_Work required_: Reproduce the rows from the line that contains "Describe the element at coordinates (312, 214)" through the end of the rows, word for word.

Saved data rows
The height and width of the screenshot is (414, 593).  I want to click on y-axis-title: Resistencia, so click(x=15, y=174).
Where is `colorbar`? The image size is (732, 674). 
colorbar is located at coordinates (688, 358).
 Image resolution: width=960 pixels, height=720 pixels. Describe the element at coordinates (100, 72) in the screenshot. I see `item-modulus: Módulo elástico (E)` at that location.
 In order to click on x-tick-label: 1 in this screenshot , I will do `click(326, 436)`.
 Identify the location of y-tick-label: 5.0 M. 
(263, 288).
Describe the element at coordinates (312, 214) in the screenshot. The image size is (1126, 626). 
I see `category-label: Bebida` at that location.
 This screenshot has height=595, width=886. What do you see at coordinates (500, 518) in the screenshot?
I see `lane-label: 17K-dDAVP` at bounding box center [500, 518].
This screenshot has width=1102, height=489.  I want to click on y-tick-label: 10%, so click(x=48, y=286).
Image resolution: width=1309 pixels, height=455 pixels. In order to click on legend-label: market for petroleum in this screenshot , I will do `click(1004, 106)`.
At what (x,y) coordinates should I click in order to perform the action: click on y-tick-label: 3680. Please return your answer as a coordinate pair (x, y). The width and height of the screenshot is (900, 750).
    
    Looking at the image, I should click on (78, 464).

_Solution_:
Describe the element at coordinates (312, 214) in the screenshot. The image size is (1126, 626). 
I see `category-label: Bebida` at that location.
 This screenshot has height=595, width=886. What do you see at coordinates (500, 518) in the screenshot?
I see `lane-label: 17K-dDAVP` at bounding box center [500, 518].
This screenshot has width=1102, height=489.  I want to click on y-tick-label: 10%, so click(x=48, y=286).
Image resolution: width=1309 pixels, height=455 pixels. In order to click on legend-label: market for petroleum in this screenshot , I will do `click(1004, 106)`.
At what (x,y) coordinates should I click in order to perform the action: click on y-tick-label: 3680. Please return your answer as a coordinate pair (x, y). The width and height of the screenshot is (900, 750).
    
    Looking at the image, I should click on (78, 464).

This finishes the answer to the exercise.